Wysoką cenę to zapłaci cała ludzkość za tę patologiczną wąską
specjalizację, którą tak ukochałeś.

>> I tutaj, i w mediach ciągle podawane są przykłady drastycznego
>> spartolenia informacji przez tzw. fachowców, których zjada rutyna,
>> nuda, lenistwo i pazerność na każdy grosik dodatkowego zysku cudzym
>> kosztem.
>
> Wskaż gdzie coś takiego czytałeś.
> Tylko na miłość b... nie nazywaj pana Kazia z panem Stasiem fachowcami
> tylko dlatego, że w czasie wolnym od układania kafelek czy gipsowania
> położą kawałek przewodu i go podłączą do instalacji.

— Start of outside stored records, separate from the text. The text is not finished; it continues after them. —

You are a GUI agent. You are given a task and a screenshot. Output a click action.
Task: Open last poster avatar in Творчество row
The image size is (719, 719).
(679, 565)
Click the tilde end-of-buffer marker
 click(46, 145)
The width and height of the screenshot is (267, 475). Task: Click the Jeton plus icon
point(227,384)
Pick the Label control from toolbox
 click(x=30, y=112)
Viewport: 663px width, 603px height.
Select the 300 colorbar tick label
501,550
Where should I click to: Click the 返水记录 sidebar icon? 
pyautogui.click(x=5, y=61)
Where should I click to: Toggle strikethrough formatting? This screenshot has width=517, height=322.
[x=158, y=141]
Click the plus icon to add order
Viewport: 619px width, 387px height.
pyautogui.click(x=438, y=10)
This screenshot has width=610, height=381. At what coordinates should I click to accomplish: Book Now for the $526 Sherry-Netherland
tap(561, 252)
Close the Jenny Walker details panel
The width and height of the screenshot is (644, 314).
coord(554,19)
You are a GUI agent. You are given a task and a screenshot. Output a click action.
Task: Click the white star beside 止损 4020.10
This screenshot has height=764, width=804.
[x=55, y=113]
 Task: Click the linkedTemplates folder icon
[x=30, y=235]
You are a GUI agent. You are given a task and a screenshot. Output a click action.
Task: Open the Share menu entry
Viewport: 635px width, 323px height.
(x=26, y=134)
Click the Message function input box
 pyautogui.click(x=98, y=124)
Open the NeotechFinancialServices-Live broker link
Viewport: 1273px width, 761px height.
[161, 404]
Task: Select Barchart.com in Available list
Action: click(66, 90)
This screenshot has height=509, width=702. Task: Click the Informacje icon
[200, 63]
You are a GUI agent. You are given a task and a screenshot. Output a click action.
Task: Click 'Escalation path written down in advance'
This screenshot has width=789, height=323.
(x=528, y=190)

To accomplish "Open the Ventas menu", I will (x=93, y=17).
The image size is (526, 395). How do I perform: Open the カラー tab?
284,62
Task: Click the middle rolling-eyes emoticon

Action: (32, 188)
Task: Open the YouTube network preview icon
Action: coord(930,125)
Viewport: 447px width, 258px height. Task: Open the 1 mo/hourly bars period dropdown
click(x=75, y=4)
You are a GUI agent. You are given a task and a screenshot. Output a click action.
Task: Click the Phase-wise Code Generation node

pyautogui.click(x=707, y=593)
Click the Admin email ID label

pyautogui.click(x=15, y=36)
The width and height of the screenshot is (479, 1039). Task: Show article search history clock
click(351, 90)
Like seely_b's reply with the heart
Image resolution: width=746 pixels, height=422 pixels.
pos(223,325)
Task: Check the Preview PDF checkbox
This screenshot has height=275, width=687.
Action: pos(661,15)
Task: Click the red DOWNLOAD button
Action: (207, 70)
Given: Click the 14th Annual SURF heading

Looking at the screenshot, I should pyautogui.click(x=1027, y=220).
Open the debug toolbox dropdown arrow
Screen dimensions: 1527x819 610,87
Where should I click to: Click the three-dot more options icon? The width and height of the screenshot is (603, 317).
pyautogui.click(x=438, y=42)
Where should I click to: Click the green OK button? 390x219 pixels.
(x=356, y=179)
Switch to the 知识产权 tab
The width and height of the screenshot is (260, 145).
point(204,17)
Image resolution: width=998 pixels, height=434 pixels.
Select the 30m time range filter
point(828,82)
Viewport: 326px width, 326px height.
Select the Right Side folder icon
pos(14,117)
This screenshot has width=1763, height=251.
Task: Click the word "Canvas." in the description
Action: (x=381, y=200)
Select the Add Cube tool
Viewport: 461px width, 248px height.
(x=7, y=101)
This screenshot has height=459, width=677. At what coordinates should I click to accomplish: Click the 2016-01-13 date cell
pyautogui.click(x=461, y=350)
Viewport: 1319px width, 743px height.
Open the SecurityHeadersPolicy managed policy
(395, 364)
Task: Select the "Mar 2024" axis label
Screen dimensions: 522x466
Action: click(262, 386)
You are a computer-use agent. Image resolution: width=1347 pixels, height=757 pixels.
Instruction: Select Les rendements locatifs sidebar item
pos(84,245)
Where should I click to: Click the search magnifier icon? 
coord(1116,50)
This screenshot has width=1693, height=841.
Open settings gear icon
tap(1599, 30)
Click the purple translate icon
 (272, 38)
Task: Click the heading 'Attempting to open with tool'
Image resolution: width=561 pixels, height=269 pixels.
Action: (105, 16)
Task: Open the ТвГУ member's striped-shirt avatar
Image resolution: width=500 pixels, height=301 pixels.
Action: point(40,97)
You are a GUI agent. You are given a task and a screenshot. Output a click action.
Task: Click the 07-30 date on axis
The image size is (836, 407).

Poszperaj sobie po googlach i archiwach grup, jak ludzie narzekają.
Sąsiadowi fachowiec-elektryk (samochodowy) nie potrafił naprawić
wentylatora w Seacie. Amator-pasjonat naprawił w kilka minut.

Fachowiec-elektryk zaprojektował moim rodzicom skrzynkę z bezpiecznikami
na piętrze w... sypialni, zamiast na korytarzu. I w dodatku, idiota
jeden, przewidział bezpieczniki 6A do gniazdek (i nie bardzo da się to
zmienić, bo inni fachowcy położyli adekwatnie cienkie kable).

>> Albo zwyczajnie mają mniej zdrowego rozsądku i znajomości zasad
>> bezpieczeństwa/norm niż inteligentny inwestor.
>
> Wybacz, ale jeszcze nie spotkałem się ze spapraną instalacją przez
> elektryka. Przez gipsiarzy i tynkarzy i owszem, ale oni nie są ani
> elektrykami, ani instalatorami.

Tak, a lekarze nigdy nie zaszyli pacjentowi narzędzi podczas operacji,
mechanicy samochodowi zawsze fachowo i uczciwie wszystko naprawią, mury
stawiane przez murarzy zawsze są idealnie proste, a żaden zawodowy
dekarz nigdy nie zrobił krzywego czy przeciekającego dachu. A, i
oczywiście każdy nauczyciel jest bezbłędny jeśli chodzi o wiedzę i jej
przekazywanie.



Re: Chciałbym sam zrobić instalację elektryczną

2011-07-22 10:40:57 - janusz_kk1


>
> Do gotowania zatrudniasz kucharza, sprząta ci specjalista ds. higieny, a
> ogródek podlewa magister hydrologii.
>
> A jak chcesz z żoną sprawić sobie potomka, zatrudniasz gigolaka albo
> idziesz do banku spermy, bo co to za pomysł, żeby jakiś amator i
> dyletant zajmował się zapłodnieniem.
Aleś mu dosolił :)
Popieram obiema rękami, wąska specjalizacja to de fakto cofanie się
w rozwoju. Człowiek aby się rozwijać potrzebuje zdobywać wiedzę
i nowe zdolności.
A dla autora wątku, jak się boisz połączeń, to rozplanuj sobie
połaczenia skonsultuj to z elektrykiem czy dobrze,
pociągnij kable, a podłączenia zostaw elektrykowi.


--
Pozdr
JanuszK



Re: Chciałbym sam zrobić instalację elektryczną

2011-07-22 12:08:06 - rrr

Użytkownik Andrzej Ława napisał:
> W dniu 21.07.2011 17:22, janko walski pisze:
>
>
>
> Fachowiec-elektryk zaprojektował moim rodzicom skrzynkę z bezpiecznikami
> na piętrze w... sypialni, zamiast na korytarzu. I w dodatku, idiota
> jeden, przewidział bezpieczniki 6A do gniazdek (i nie bardzo da się to
> zmienić, bo inni fachowcy położyli adekwatnie cienkie kable).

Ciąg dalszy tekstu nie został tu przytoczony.